On of Bing Crosby’s brothers, Bob Crosby was singer for the big band, the Bob Crosby Orchestra, and the smaller trad version – Bob Crosby’s Bob-Cats, whose lineups at various times included Yank Lawson, Billy Butterfield, Charlie Spivak, Muggsy Spanier, Irving Fazola, Nappy Lamare, Ward Silloway, Warren Smith, Joe Sullivan, Bob Zurke, Jess Stacy, Bob Haggart, Walt Yoder, Jack Sperling and Ray Bauduc. These bands were founded as a cooperative, but Bob Crosby was chosen as front-man for his movie-star looks, his personality, and, of course, his name.
Their music was, in a word, spectacular.
When I started collecting and DJing, while I quickly fell in love with their music there were only a few Bob Crosby albums easily available, and the quality was generally pretty poor. This is beginning to change – while the quality can still be pretty variable, there’s a great deal more music available now, and the list is growing all the time.
I’ve put together a small selection of great danceable tracks – some of these are tracks that I use often, some are tracks that I’d love to use more – but they are all very very danceable.
Cheerful and happy, around 160BPM, with very much a trad jazz vibe – this is one that I probably overplay. Very accessible, and one of my staples.
This is one that I do not overplay. It’s fast – over 270BPM, so opportunities to let rip with it are rare, but it’s an amazing Balboa track. There is an annoyingly undanceable drum solo at the end, but I’ve done some judicious editing on my DJing version to make it useable.
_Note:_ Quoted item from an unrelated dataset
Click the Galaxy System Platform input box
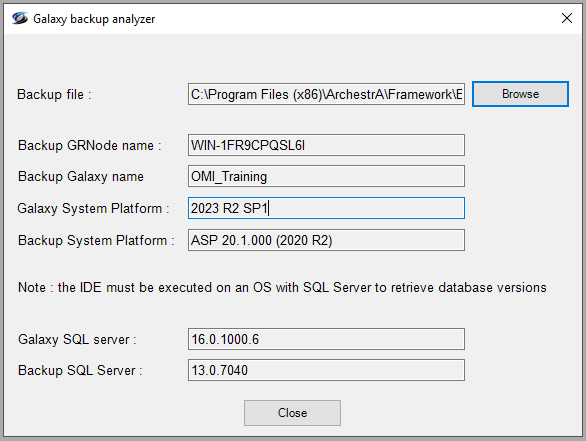Image resolution: width=586 pixels, height=441 pixels. 326,208
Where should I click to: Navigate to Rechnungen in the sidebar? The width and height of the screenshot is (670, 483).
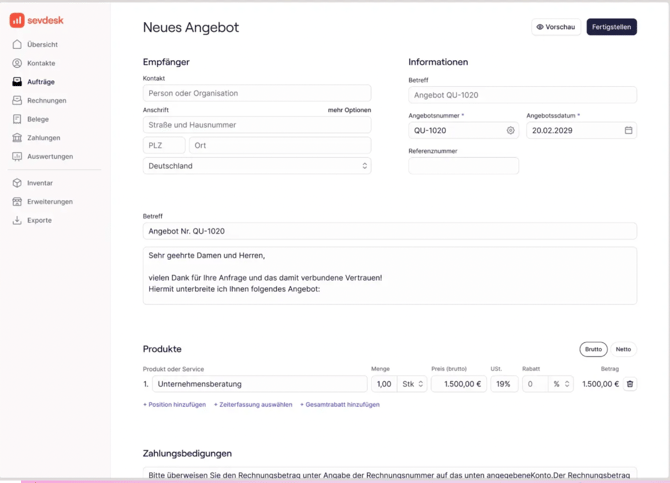click(x=46, y=101)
DJs take note – listen to your music all the way through before using it….
Grand Terrace Rhythm
Low tempo, chunky, awesome. A nice slow start, builds in energy throughout, and fun fun fun.
There’s a slightly melancholic air to this one – but there’s a lot to love about it. It was, however, one of my formative Balboa DJing experiences – picture, if you will, the Balboa room at a high-level event, filled with great Balboa dancers… and I put this track on, thinking it would make a good Balboa track. Wrong. Every single couple in the room, without exception, switched to Lindy Hop and started swinging out. At least they kept dancing. And the head DJ wasn’t around, so I got away with it. Kind of.
Swingin’ on Nothin’
Another low-tempo affair – the most played version of this tends to be Tommy Dorsey’s one, but I love this one – it swings like mad, and has a great rough and raw feel to it.
Digga Digga Doo
A high-tempo classic to finish up on – again with that slightly rough and raw feel – but an amazing take, which makes for an incredible Balboa track.